Bethea went on an official visit to Miami in early September, which included attending the UM football team’s 48-33 victory against Texas A&M. He also visited Kansas, LSU, Syracuse, Villanova and Temple.
OUTSIDE THE 305
Texas high school junior Darryl George received in-school suspension earlier this month because school officials claimed his locs did not meet their dress code standards. The debacle comes shortly after the CROWN Act, protocol designed to protect workers and students against discrimination due to their hair styles, was put in place.
Darryl George, a junior at Barbers Hill High School in Mont Belvieu, received an in-school suspension after he was told his hair fell below his eyebrows and ear lobes.

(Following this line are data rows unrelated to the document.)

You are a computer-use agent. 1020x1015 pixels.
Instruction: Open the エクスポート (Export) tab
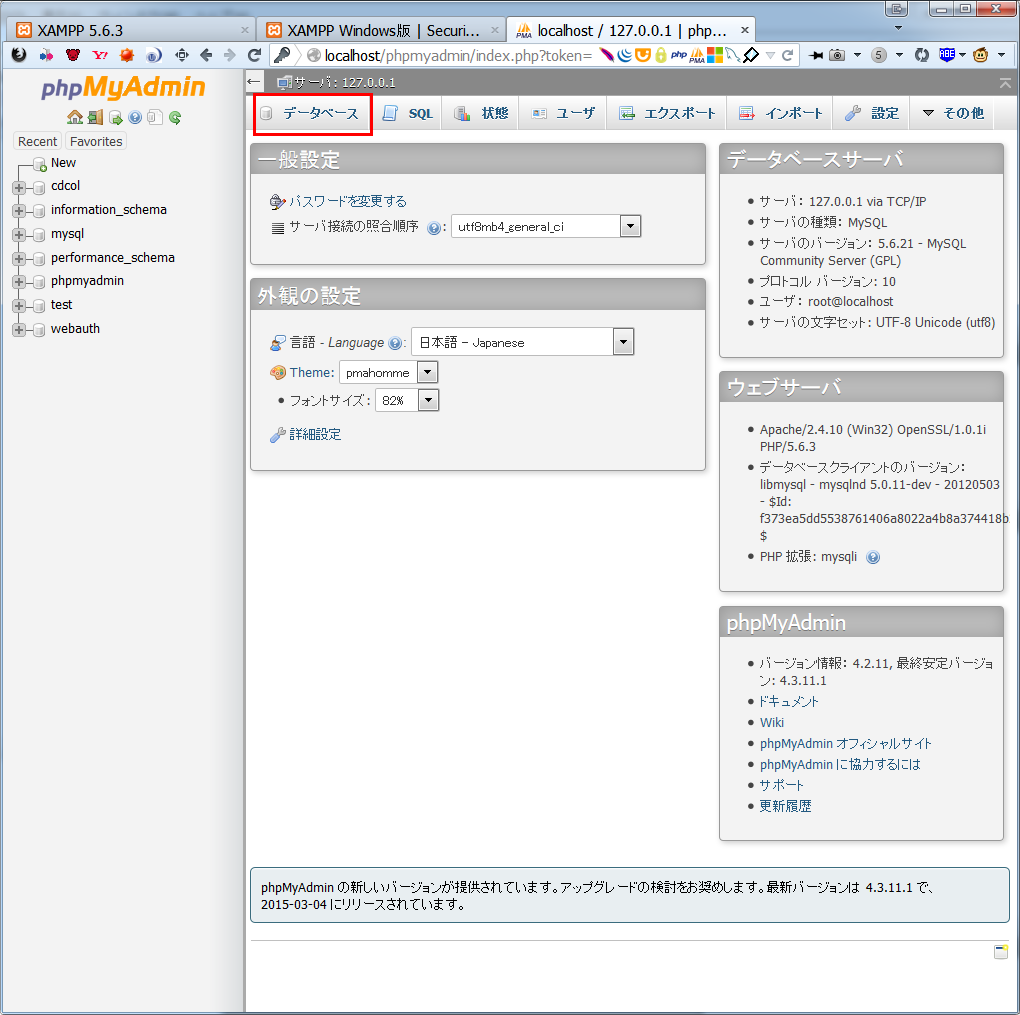pos(668,114)
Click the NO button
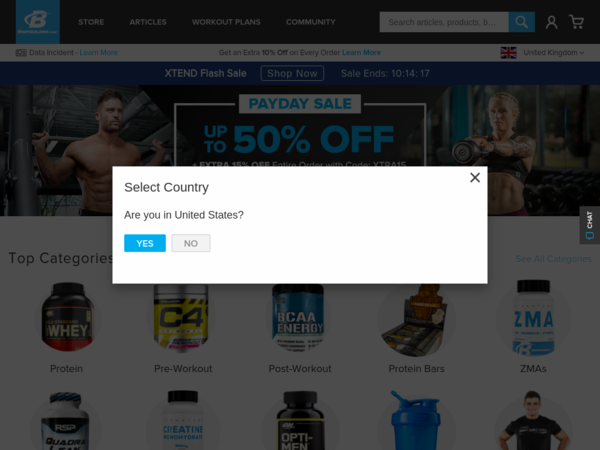This screenshot has height=450, width=600. [x=191, y=243]
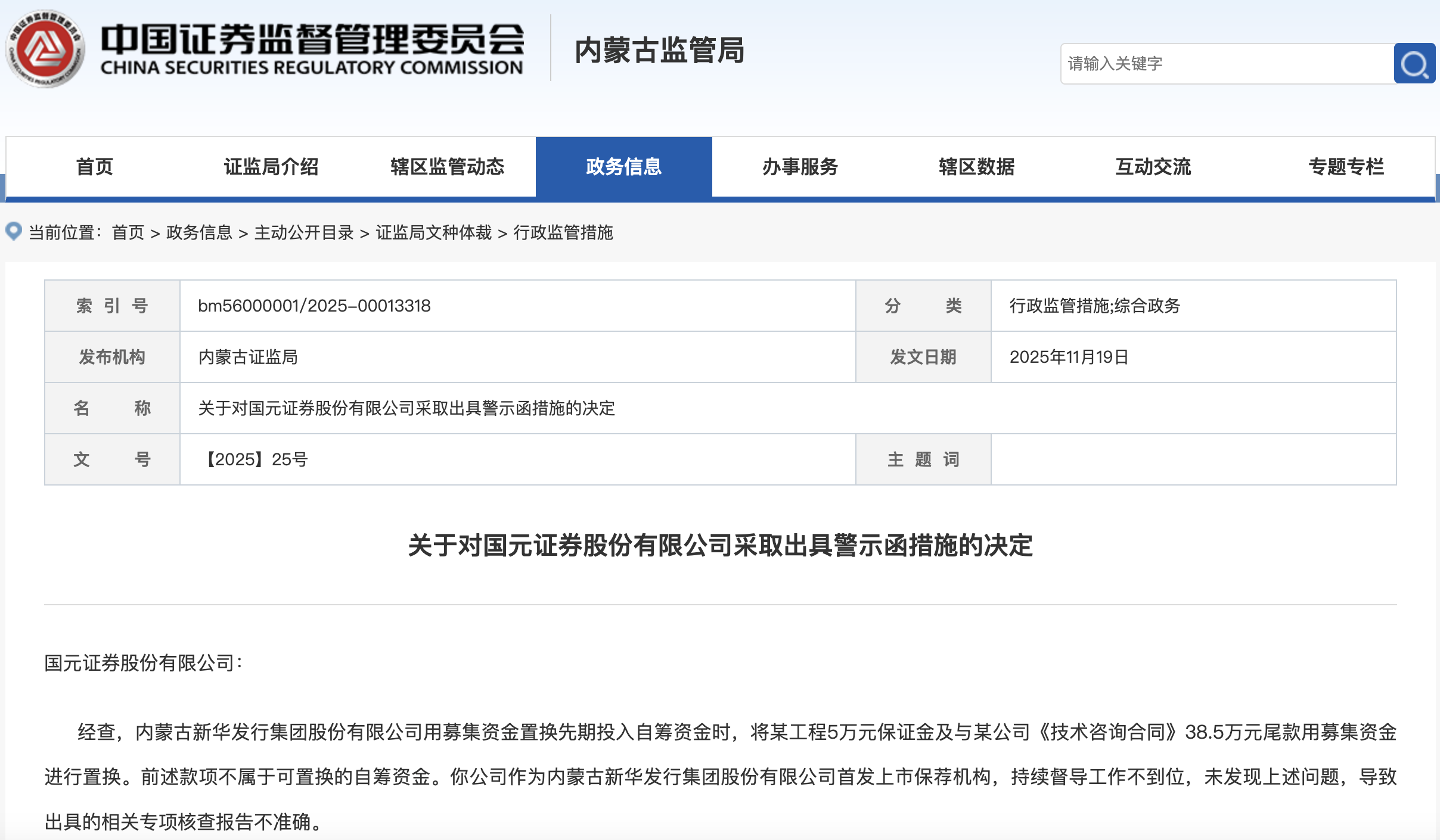Viewport: 1440px width, 840px height.
Task: Open the 办事服务 section
Action: tap(800, 167)
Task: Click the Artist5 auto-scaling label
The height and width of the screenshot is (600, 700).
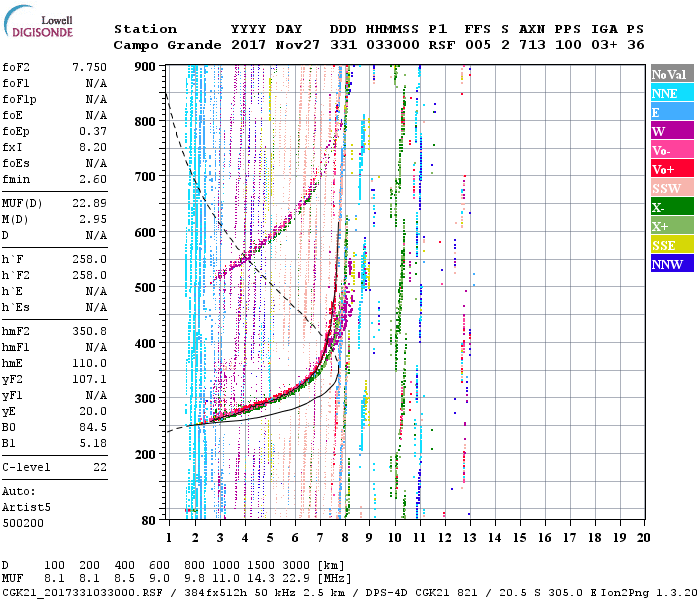Action: (25, 508)
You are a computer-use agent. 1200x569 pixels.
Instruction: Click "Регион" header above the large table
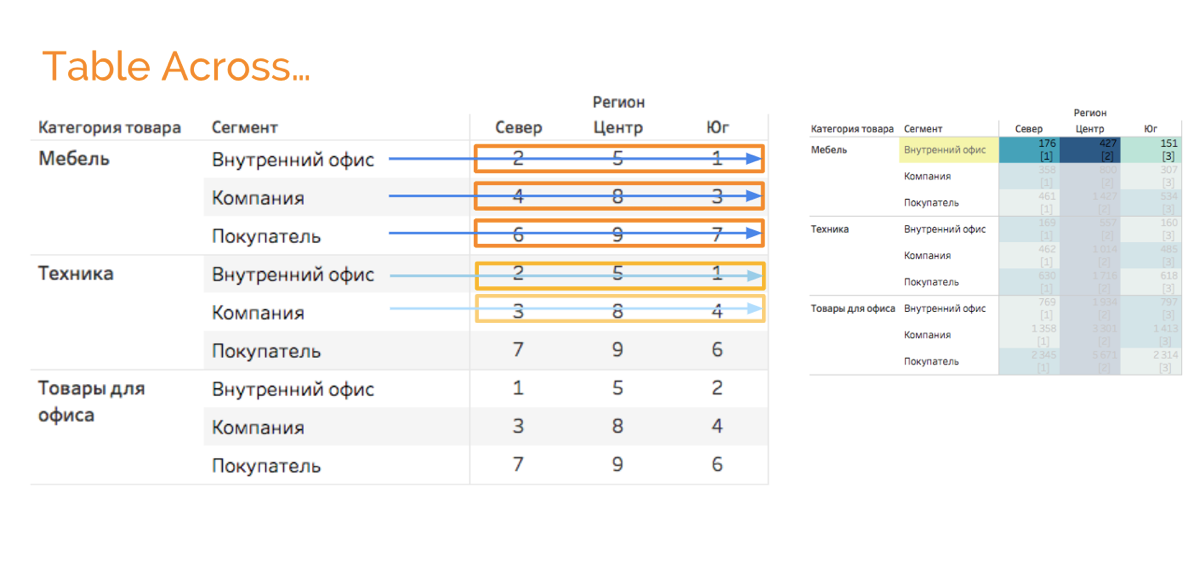(618, 102)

George, 17, wears his hair in thick twisted dreadlocks, tied on top of his head, said his mother, Darresha George.
George served the suspension last week. His mother said he plans to return to the Houston-area school Monday, wearing his dreadlocks in a ponytail, even if he is required to attend an alternative school as a result.
The incident recalls debates over hair discrimination in schools and the workplace and is already testing the state’s newly enacted CROWN Act, which took effect Sept. 1.
I will admit it: I had no idea what Kanekalon was before I heard rap duo Flyana Boss’ infectious song “You Wish.” The quirky team has gained fans all over social media for their music videos that show them running through Disney World, pizza parlors and other places.
This fun interview discusses how the duo came together and how they manifested getting a feature from living legend Missy Elliott.
Four years ago — before Flyana Boss were running across our TikTok FYPs with their viral hit “You Wish” and rapping about “sugar, spice, Kanekalon, and cinnamon” — the formidable duo were just two ordinary besties living in Los Angeles. But Bobbi LaNea and Folayan, hailing from Detroit and Dallas, respectively, knew they were “a match made in heaven” from the moment they met at LA music college Musicians Institute. “We just loved each other,” LaNea tells POPSUGAR. “We thought each other were funny and talented and we’re like, ‘Oh, this is so cute.’”
After realizing they were bonded by more than just music, Flyana Boss decided to take their friendship to the next level and declared themselves the next big act to run the music game.
“Now, we do everything together,” Folayan says. This includes molding their imaginative “Flyana Boss universe,” which has skyrocketed in more ways than one.